Start Supplied data
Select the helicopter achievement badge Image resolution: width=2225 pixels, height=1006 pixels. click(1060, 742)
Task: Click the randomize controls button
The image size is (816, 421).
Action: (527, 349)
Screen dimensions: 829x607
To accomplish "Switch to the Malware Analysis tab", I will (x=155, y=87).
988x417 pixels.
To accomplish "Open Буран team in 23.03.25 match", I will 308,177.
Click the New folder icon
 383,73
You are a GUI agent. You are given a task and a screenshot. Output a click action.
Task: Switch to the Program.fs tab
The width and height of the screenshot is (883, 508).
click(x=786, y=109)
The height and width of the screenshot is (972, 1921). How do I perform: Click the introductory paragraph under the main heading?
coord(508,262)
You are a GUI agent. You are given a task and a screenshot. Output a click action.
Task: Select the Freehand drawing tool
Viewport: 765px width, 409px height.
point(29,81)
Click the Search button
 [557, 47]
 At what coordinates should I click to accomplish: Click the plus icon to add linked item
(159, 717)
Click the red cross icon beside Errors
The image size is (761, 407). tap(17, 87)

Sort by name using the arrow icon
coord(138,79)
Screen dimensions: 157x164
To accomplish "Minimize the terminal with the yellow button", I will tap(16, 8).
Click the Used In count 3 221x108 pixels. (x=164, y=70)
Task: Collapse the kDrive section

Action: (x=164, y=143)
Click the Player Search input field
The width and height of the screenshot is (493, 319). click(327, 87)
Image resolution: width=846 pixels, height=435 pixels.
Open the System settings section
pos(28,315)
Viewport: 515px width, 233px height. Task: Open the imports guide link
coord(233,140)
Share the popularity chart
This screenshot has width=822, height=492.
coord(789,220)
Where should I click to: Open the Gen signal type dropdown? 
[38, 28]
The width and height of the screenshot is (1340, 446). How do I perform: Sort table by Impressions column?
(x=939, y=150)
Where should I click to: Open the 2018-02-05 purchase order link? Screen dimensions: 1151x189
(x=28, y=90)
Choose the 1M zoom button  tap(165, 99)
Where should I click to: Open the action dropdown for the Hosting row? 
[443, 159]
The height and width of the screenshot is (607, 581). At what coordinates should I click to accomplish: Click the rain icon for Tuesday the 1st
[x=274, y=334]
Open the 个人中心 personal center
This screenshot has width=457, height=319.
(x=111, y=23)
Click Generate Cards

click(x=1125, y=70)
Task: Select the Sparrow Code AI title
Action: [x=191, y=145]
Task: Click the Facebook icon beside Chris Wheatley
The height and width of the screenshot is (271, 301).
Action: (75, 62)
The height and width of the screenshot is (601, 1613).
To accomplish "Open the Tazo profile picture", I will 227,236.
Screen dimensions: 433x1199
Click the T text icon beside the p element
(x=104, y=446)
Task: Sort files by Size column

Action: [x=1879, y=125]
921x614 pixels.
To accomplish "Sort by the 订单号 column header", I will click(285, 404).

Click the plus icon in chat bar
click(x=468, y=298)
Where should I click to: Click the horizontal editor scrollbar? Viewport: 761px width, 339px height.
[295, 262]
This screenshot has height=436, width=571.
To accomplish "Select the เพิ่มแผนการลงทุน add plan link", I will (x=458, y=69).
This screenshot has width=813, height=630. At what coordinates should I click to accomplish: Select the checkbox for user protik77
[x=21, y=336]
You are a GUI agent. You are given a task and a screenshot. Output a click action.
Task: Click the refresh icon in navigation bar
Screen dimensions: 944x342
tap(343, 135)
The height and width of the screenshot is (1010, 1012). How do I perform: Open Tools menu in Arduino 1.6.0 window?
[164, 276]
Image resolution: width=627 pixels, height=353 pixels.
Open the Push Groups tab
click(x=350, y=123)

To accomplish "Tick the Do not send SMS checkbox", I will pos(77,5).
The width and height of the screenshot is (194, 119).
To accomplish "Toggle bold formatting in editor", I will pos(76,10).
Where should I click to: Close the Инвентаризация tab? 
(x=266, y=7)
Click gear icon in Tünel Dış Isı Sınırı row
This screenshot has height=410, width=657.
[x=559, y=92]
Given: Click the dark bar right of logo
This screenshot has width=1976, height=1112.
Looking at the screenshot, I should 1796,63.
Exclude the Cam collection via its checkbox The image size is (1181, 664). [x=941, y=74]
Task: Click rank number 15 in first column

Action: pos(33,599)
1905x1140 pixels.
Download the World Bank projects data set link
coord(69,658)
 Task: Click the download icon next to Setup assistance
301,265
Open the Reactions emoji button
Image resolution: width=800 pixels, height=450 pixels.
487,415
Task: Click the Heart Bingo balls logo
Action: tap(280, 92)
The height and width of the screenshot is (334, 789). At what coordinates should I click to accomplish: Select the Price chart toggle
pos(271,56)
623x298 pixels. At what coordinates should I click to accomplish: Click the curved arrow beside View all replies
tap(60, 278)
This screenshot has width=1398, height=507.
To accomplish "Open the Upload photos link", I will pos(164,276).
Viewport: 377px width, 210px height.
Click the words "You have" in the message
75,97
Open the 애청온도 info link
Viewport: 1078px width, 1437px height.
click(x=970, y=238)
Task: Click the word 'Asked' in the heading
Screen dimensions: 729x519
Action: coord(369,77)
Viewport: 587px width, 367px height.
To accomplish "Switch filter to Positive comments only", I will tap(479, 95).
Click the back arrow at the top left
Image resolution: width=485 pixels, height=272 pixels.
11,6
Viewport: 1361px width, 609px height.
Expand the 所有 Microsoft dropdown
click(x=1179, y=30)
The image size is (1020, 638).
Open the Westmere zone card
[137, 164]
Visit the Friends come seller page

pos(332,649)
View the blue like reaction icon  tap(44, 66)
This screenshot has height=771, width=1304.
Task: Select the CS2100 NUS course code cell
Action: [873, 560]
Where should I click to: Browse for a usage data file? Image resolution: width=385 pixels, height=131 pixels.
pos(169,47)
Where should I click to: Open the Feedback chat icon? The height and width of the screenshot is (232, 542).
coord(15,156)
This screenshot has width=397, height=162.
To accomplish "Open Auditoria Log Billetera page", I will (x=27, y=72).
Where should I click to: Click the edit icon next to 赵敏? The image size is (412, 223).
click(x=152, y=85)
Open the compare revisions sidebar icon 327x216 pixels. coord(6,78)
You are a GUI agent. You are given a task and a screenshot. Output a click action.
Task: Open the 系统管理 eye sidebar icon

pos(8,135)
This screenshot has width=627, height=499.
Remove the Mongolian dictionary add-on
End Supplied data
Short task: Reproduce the part of the listing above that opens with the line containing "I will pos(77,5)." and closes with the line containing "Exclude the Cam", keeping every line as it appears.

Answer to the task:
To accomplish "Tick the Do not send SMS checkbox", I will pos(77,5).
The width and height of the screenshot is (194, 119).
To accomplish "Toggle bold formatting in editor", I will pos(76,10).
Where should I click to: Close the Инвентаризация tab? 
(x=266, y=7)
Click gear icon in Tünel Dış Isı Sınırı row
This screenshot has height=410, width=657.
[x=559, y=92]
Given: Click the dark bar right of logo
This screenshot has width=1976, height=1112.
Looking at the screenshot, I should 1796,63.
Exclude the Cam collection via its checkbox The image size is (1181, 664). [x=941, y=74]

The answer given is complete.